— start Text section —

Calvin and Tolkien Together

The boys talk angels together. First Calvin:

Meanwhile since angels are living creatures we must observe in what sense God attributes to angels themselves the head of a lion, an eagle, and a man: for this seems but little in accordance with their nature. But he could not better express the inseparable connection which exists in the motion of angels and all creatures. We have said, that angels are not called the powers of God in vain: now when a lion either roars or exercises its strength, it seems to move by its own strength, so also it may be said of other animals. But God here says, that the living creatures are in some sense parts of the angels though not of the same substance, for this is not to be understood of similarity of nature but. of effect. We are to understand, therefore, that while men move about and discharge their duties, they apply themselves in different directions to the objects of their pursuit, and so also do wild beasts; yet there are angelic motions underneath, so that neither men nor animals move themselves, but their whole vigor depends on a secret inspiration.

— end Text section —
— start Supplied material —

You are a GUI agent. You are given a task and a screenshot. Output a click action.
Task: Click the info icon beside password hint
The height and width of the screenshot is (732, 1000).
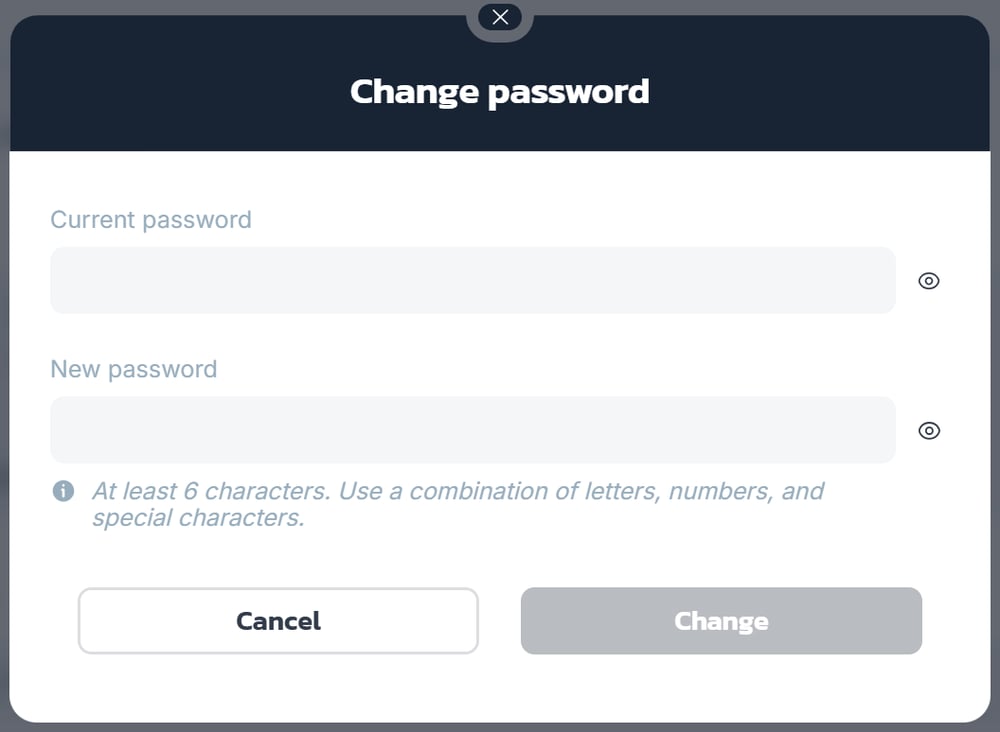pyautogui.click(x=63, y=491)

— end Supplied material —

(Written exercise 1):
Answer these questions about the Calvin text on angels:
(a) What three heads does God attribute to angels?
(b) In the text, the living creatures are parts of the angels not by similarity of nature but by what?
(c) On what does the whole vigor of men and animals depend?
(Written exercise 2): Carry on the Calvin text on angels, starting after its last sentence.
The lines in the records have no connection to the text on angels.

(Task result 1):
(a) The head of a lion, an eagle, and a man.
(b) By effect.
(c) On a secret inspiration.

(Task result 2):
Commentary on Ezekiel 10:14


Then Tolkien:

I perceived or thought of the Light of God and in it suspended one small mote (or millions of motes to only one of which was my small mind directed), glittering white because of the individual ray from the Light which both held and lit it. (Not that there were individual rays issuing from the Light, but the mere existence of the mote and its position in relation to the Light was in itself a line, and the line was Light). And the ray was the Guardian Angel of the mote: not a thing interposed between God and the creature, but God’s very attention itself, personalized. And I do not mean ‘personified’, by a mere figure of speech according to the tendencies of human language, but a real (finite) person. Thinking of it since – for the whole thing was very immediate, and not recapturable in clumsy language, certainly not the great sense of joy that accompanied it and the realization that the shining poised mote was myself (or any other human person that I might think of with love) – it has occurred to me that (I speak diffidently and have no idea whether such a notion is legitimate: it is at any rate quite separate from the vision of the Light and the poised mote) this is a finite parallel to the Infinite. As the love of the Father and Son (who are infinite and equal) is a Person, so the love and attention of the Light to the Mote is a person (that is both with us and in Heaven): finite but divine: i.e. angelic.

Letter 99, To Christopher Tolkien


There is a common, catholic – if not identical – doctrine of angels here. Calvin elsewhere in his Ezekiel commentary discusses how angels are pictured as lightning, a form of Light.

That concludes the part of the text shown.